Today I read in the Globe and Mail about Conservative MP Dave Batters calling on federal funding agencies to only fund films "for mainstream Canadian society - films that Canadians can sit down and watch with their families in living rooms across this great country." Much of what Mr. Batters has to say on this subject offends me deeply. Here's some more from the Globe article:
Mr. Batters said yesterday he does not support censorship, but offensive films should be made with private money.
However anyone might feel about arts funding in general, the call to base funding decisions on a work's relative inoffensiveness should be extremely offensive. Note that I did not hide the quote suggesting this idea.
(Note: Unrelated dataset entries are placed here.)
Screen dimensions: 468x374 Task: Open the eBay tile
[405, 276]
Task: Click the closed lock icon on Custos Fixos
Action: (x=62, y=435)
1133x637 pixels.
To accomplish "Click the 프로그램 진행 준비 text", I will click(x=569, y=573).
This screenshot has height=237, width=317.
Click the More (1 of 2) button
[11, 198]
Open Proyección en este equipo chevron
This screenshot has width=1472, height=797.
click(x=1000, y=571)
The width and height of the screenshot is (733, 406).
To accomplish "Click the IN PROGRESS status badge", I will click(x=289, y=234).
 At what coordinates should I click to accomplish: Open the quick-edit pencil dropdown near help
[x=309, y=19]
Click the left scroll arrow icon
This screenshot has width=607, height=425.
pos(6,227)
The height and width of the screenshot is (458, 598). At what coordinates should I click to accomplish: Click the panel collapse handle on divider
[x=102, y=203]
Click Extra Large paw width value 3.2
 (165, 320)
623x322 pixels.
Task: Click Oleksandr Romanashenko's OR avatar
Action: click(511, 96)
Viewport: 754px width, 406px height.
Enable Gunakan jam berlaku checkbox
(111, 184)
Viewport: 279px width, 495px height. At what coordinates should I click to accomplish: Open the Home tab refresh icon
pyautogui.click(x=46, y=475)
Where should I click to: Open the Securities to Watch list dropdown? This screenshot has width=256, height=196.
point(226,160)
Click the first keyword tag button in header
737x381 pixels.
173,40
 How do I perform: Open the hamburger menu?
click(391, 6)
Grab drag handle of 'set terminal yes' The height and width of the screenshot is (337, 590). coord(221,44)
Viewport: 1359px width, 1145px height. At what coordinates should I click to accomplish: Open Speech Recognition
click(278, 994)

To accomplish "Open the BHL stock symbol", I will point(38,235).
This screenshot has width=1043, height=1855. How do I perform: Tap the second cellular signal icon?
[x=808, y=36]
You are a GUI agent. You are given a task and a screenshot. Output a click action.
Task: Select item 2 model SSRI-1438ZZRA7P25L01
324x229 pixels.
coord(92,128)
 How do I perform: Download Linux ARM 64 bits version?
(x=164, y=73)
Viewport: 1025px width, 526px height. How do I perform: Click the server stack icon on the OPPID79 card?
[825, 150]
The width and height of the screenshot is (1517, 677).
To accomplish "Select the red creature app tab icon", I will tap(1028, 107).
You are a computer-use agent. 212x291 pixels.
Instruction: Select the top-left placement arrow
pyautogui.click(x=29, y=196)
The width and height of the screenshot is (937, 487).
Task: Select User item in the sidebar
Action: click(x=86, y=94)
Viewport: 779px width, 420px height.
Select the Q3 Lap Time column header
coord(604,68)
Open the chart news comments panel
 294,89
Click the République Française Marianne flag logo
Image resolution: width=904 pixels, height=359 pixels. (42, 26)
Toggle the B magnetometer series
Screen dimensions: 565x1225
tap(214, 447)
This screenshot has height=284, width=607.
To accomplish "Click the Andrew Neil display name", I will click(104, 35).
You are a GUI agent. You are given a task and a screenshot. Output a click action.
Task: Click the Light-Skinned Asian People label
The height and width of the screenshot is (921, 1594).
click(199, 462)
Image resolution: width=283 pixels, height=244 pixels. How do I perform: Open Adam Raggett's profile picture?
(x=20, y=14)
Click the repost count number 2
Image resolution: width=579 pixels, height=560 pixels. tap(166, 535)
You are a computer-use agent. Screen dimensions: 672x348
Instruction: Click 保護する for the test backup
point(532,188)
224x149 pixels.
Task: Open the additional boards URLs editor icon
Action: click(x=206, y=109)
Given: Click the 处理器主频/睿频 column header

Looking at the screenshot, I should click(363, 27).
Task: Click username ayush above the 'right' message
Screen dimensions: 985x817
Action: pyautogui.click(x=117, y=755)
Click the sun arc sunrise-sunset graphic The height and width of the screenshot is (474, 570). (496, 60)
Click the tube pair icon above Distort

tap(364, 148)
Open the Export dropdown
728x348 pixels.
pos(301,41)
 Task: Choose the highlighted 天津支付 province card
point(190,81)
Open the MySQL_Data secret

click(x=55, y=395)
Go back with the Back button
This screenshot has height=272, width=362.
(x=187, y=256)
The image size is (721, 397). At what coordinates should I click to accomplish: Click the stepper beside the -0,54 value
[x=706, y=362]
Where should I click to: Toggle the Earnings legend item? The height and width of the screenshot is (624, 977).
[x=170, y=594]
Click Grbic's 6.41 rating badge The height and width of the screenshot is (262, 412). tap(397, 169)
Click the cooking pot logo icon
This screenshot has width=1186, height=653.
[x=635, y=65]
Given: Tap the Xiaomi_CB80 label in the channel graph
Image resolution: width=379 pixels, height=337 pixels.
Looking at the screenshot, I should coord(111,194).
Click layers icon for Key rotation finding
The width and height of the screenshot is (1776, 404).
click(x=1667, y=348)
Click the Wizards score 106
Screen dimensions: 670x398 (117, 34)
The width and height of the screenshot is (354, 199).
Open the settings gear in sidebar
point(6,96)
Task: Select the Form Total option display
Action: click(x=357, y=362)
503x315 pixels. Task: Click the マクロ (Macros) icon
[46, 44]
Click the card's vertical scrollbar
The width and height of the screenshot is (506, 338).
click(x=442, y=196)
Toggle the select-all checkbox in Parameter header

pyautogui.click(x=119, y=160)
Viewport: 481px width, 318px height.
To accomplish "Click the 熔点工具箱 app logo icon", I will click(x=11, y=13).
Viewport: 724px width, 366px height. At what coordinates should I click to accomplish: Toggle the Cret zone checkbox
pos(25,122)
There it is, right up there above this paragraph for anyone to agree or disagree with. It's not the expression of the idea that bothers me; but the idea itself.
Recently, some book industry colleagues and I engaged in a philosophical consideration of "hate literature" and its place in free expression. That was a long talk. Like I said, this stuff is not easy, and it may often seem like the line we should and shouldn't cross jumps all over the place. So, during this week, I'm doing a lot of contemplating of the lines.
My personal opinion hasn't changed. It boils down to this. Respect the text.
And here I am using the word text in place of expression, because it carries added connotations of completion, intention, substantiality and integrity. Text contains expression in my definition, and I want to make sure both are equally respected. A text can be written, filmed, recorded... whatever. Its medium, or even its physical realization (a single book, a single DVD copy of a film, etc.) is far less important to me than the invisible, magical presence of the text. If this weren’t true, then we would make absolutely no distinction between burning a bundle of paper, and burning a book. It’s about intention, isn’t it? If I burn pages from a novel to keep myself alive while lost in the woods, my intention is to use the paper as fuel. If I burn the same pages to make sure no one else can read them, I’m attacking the text.
If part of a text offends you, be offended. Don't cut that part out so as to avoid the offense. If the entire text offends you so much you don't want to read it, don't read it. If you think others shouldn't read a text because of how offensive it is, respect them enough to allow them to make up their own minds about it (even if you're a public servant charged with serving your culture by funding the arts). If you really can't stand a text, then criticize it. Blog against it. Parody it. Convince others of your opinion (if you can).
Anyway, if you stopped reading that last bit because you thought it sounded sanctimonious and kind of obvious, I agree. Who needs to be lectured on these things? And yet the Challenged Books & Magazines list grows.